— Brief —
Render every line of the dataset excerpt below as a JSON list of strings, one string per line, leaving out blank lines.

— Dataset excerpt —
======

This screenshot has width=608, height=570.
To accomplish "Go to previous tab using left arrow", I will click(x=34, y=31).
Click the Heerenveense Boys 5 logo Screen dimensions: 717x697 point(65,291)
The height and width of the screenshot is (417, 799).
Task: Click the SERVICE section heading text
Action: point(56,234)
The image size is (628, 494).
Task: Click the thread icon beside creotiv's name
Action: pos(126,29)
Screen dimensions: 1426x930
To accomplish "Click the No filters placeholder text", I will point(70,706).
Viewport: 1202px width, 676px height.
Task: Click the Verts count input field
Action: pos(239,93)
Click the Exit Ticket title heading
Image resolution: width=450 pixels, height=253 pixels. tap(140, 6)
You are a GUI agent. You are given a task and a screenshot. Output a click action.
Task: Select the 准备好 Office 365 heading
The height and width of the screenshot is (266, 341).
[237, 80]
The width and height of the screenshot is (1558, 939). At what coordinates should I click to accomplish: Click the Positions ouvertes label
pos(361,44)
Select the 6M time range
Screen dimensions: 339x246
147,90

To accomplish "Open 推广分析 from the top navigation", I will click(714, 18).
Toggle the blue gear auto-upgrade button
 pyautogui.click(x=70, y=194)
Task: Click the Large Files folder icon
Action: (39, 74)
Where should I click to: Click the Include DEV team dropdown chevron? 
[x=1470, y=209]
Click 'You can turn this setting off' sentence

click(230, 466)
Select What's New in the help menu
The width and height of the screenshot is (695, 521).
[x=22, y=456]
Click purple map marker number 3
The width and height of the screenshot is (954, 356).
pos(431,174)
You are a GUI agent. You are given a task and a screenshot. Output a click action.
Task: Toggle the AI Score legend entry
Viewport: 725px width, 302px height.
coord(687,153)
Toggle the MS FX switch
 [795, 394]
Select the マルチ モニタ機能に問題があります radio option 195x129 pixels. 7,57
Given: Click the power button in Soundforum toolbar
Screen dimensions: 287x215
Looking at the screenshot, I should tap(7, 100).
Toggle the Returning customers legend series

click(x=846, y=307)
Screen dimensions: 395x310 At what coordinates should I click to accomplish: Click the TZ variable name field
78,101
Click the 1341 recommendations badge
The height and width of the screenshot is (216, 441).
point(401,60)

======

— Solution to this exercise —
[
  "This screenshot has width=608, height=570.",
  "To accomplish \"Go to previous tab using left arrow\", I will click(x=34, y=31).",
  "Click the Heerenveense Boys 5 logo Screen dimensions: 717x697 point(65,291)",
  "The height and width of the screenshot is (417, 799).",
  "Task: Click the SERVICE section heading text",
  "Action: point(56,234)",
  "The image size is (628, 494).",
  "Task: Click the thread icon beside creotiv's name",
  "Action: pos(126,29)",
  "Screen dimensions: 1426x930",
  "To accomplish \"Click the No filters placeholder text\", I will point(70,706).",
  "Viewport: 1202px width, 676px height.",
  "Task: Click the Verts count input field",
  "Action: pos(239,93)",
  "Click the Exit Ticket title heading",
  "Image resolution: width=450 pixels, height=253 pixels. tap(140, 6)",
  "You are a GUI agent. You are given a task and a screenshot. Output a click action.",
  "Task: Select the 准备好 Office 365 heading",
  "The height and width of the screenshot is (266, 341).",
  "[237, 80]",
  "The width and height of the screenshot is (1558, 939). At what coordinates should I click to accomplish: Click the Positions ouvertes label",
  "pos(361,44)",
  "Select the 6M time range",
  "Screen dimensions: 339x246",
  "147,90",
  "To accomplish \"Open 推广分析 from the top navigation\", I will click(714, 18).",
  "Toggle the blue gear auto-upgrade button",
  " pyautogui.click(x=70, y=194)",
  "Task: Click the Large Files folder icon",
  "Action: (39, 74)",
  "Where should I click to: Click the Include DEV team dropdown chevron? ",
  "[x=1470, y=209]",
  "Click 'You can turn this setting off' sentence",
  "click(230, 466)",
  "Select What's New in the help menu",
  "The width and height of the screenshot is (695, 521).",
  "[x=22, y=456]",
  "Click purple map marker number 3",
  "The width and height of the screenshot is (954, 356).",
  "pos(431,174)",
  "You are a GUI agent. You are given a task and a screenshot. Output a click action.",
  "Task: Toggle the AI Score legend entry",
  "Viewport: 725px width, 302px height.",
  "coord(687,153)",
  "Toggle the MS FX switch",
  " [795, 394]",
  "Select the マルチ モニタ機能に問題があります radio option 195x129 pixels. 7,57",
  "Given: Click the power button in Soundforum toolbar",
  "Screen dimensions: 287x215",
  "Looking at the screenshot, I should tap(7, 100).",
  "Toggle the Returning customers legend series",
  "click(x=846, y=307)",
  "Screen dimensions: 395x310 At what coordinates should I click to accomplish: Click the TZ variable name field",
  "78,101",
  "Click the 1341 recommendations badge",
  "The height and width of the screenshot is (216, 441).",
  "point(401,60)"
]